Sempre con la Francia abbiamo coprodotto Rosso
cenere, il documentario di Adriano Aprà che andrà al Festival di Locarno. Stiamo inoltre collaborando al documentario di Luca
Guadagnino su Bernando Bertolucci, Bertolucci
on Bertolucci, e in autunno partiranno le riprese di un altro documentario di
cui curerò la regia dedicato alla figura di Alfredo Bini, il produttore che
permise a Pier Paolo Pasolini di esordire nel mondo del cinema.
Articolo pubblicato nel numero 3 di Fabrique du Cinéma (Luglio-Settembre 2013)
Molto interessante Luca, ho letto proprio poco tempo fa un post simile a proposito di un corto.
RispondiEliminaSperiamo che il nostro cinema abbia sempre l'occasione per riscattarsi e tornare agli allori di un tempo!
Buona serata amico mio!
io credo nelle potenzialità del cinema italiano.

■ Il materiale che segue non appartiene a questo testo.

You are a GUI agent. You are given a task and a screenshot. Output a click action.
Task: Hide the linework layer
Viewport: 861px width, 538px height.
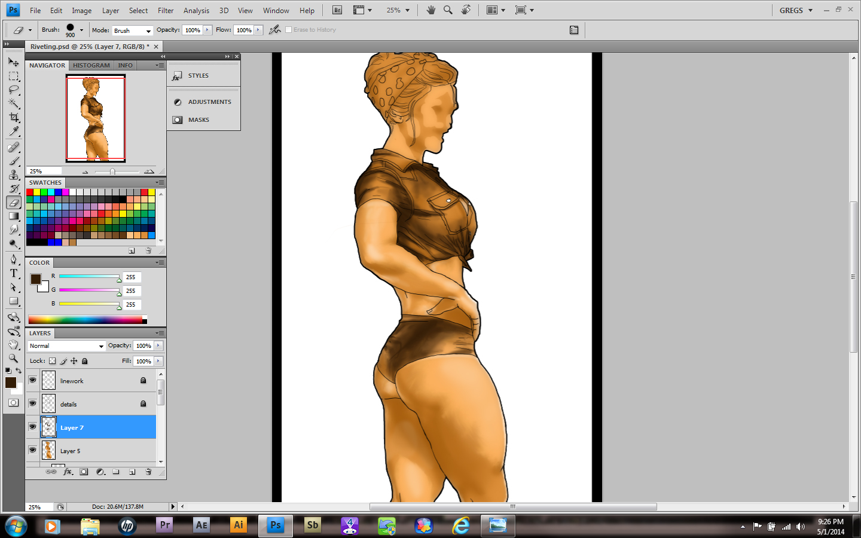pyautogui.click(x=32, y=380)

RispondiEliminae questa intervista ringalluzzisce la mia fede
Nella e Patalice, grazie per i commenti! Speriamo davvero che al più presto possa verificarsi un cambio generazionale nel mondo del cinema in grado di rinnovare e "svecchiare" molte delle nostre produzioni, rendendole più audaci e "fresche" sia dal punto di vista narrativo che stilistico.